We further compared the specificity and sensitivity of the two components of the EPLA (i.e., PALHI and BoW) to that of DL-based MV (Table S2). We found that BoW achieved higher specificity (89.5% vs 75.2%) and PALHI was superior in terms of sensitivity (86.4% vs 81.8%). The ensembled EPLA classifier combined the advantage of its two components and thus obtained both superior specificity and sensitivity compared to the DL-based MV (Table S2).
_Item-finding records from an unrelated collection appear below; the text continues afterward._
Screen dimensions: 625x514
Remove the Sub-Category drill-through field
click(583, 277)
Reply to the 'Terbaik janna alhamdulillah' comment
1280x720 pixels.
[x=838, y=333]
Representative heat maps of the discrepant cases are shown in Figure S3. These cases were correctly predicted by EPLA but mistakenly classified by DL-based MV.

Additionally, an exploratory analysis was undertaken to identify the pathological phenotype recognized by EPLA. Of note, EPLA captured the relationship between the degree of differentiation (poor, middle or high differentiation) and MS status. Tumors with higher MSIsensor score or were predicted as MSI by EPLA model showed high proportion of poor differentiation, while lower MSIsensor score or predicted MSS tumors were demonstrated increasing proportion of high and middle differentiation (P < 0.001), which supports the inner relationship between EPLA model and pathological morphology (Figure 2D).
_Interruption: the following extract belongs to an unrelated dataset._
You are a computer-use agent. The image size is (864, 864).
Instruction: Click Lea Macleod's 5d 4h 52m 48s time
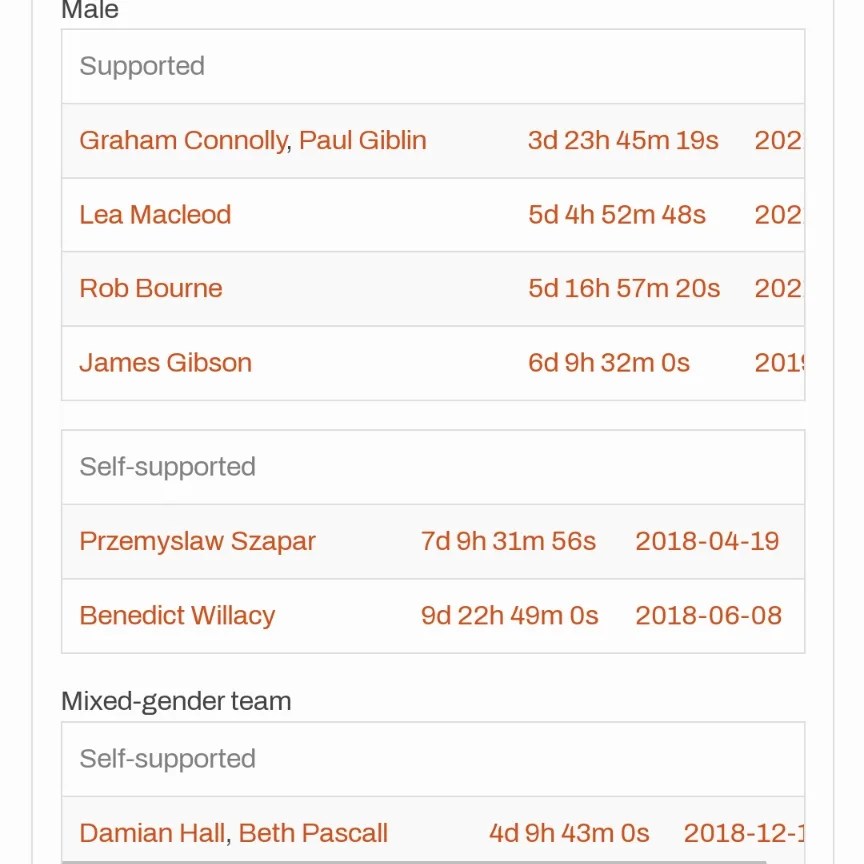click(x=617, y=215)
External validation of EPLA in an Asian-CRC cohort

We further measured the generalizability of our model in an Asian-CRC cohort. It was noteworthy that there existed great differences between the Asian-CRC cohort and the TCGA-COAD cohort, not only in patient race but also in the slide preparation techniques (Table S1). As a consequence, the EPLA model trained on TCGA-COAD only achieved an AUC of 0.6497 (95% CI: 0.6061-0.6933) on the external validation data set Asian-CRC (Figure 3A). Considering the wide variations in medical practice, we therefore applied transfer learning to generalize the EPLA model by fine-tuning our model using only 10% of cases from Asian-CRC, and thus achieved an AUC of 0.8504 (95% CI: 0.8158-0.885) in the remaining data set (Figure 3A-B). Moreover, we analyzed the performance of the EPLA model for MS status prediction across tumor stages; the EPLA model achieved high prediction performance in both non-metastatic and metastatic CRC cases, with an AUC of 0.8768 (95% CI: 0.8427-0.9110) in the stage I-III subgroup and an AUC of 0.8242 (95% CI: 0.7460-0.9023) in the stage IV subgroup, indicating the robustness of the model in predicting MS status of CRC (Figure S4).
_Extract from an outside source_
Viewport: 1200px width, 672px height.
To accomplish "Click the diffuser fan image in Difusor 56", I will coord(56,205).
We subsequently evaluated the amount of data needed for transfer learning by increasing the proportion of cases from Asian-CRC for model fine tuning. The performance of the fine-tuned model steadily improved, resulting in 0.8627 (95% CI: 0.8208-0.9045), 0.8967 (95% CI: 0.8596-0.9338), 0.9028 (95% CI: 0.8534-0.9522) and 0.9264 (95% CI: 0.8806-0.9722) AUCs in the ratios of 30%, 40%, 60% and 70%, respectively, implying that transfer learning was an effective measure to overcome the heterogeneity between different cohorts (Figure 3C).

 Figure 2 

Validation of the EPLA and comparison with DL-based MV in the TCGA cohort. (A) Representative heat maps of MSI and MSS cases at the patch-level prediction stage. Color bars show the MSI likelihood of each patch. (B) Receiver operating characteristic (ROC) curve of EPLA. The P value was calculated by the Wald test. (C) Summary of EPLA and DL-based MV. DL-based MV was re-implemented from a voting-based model in Ref.20. The last line of the table summarizes the performance of the original DL-based MV model. (D) Correlation of the degree of differentiation with EPLA-predicted MS status and MSIsensor score. DL-based MV, deep-learning based majority voting; EPLA, Ensemble Patch Likelihood Aggregation. Significance values: *** P < 0.001.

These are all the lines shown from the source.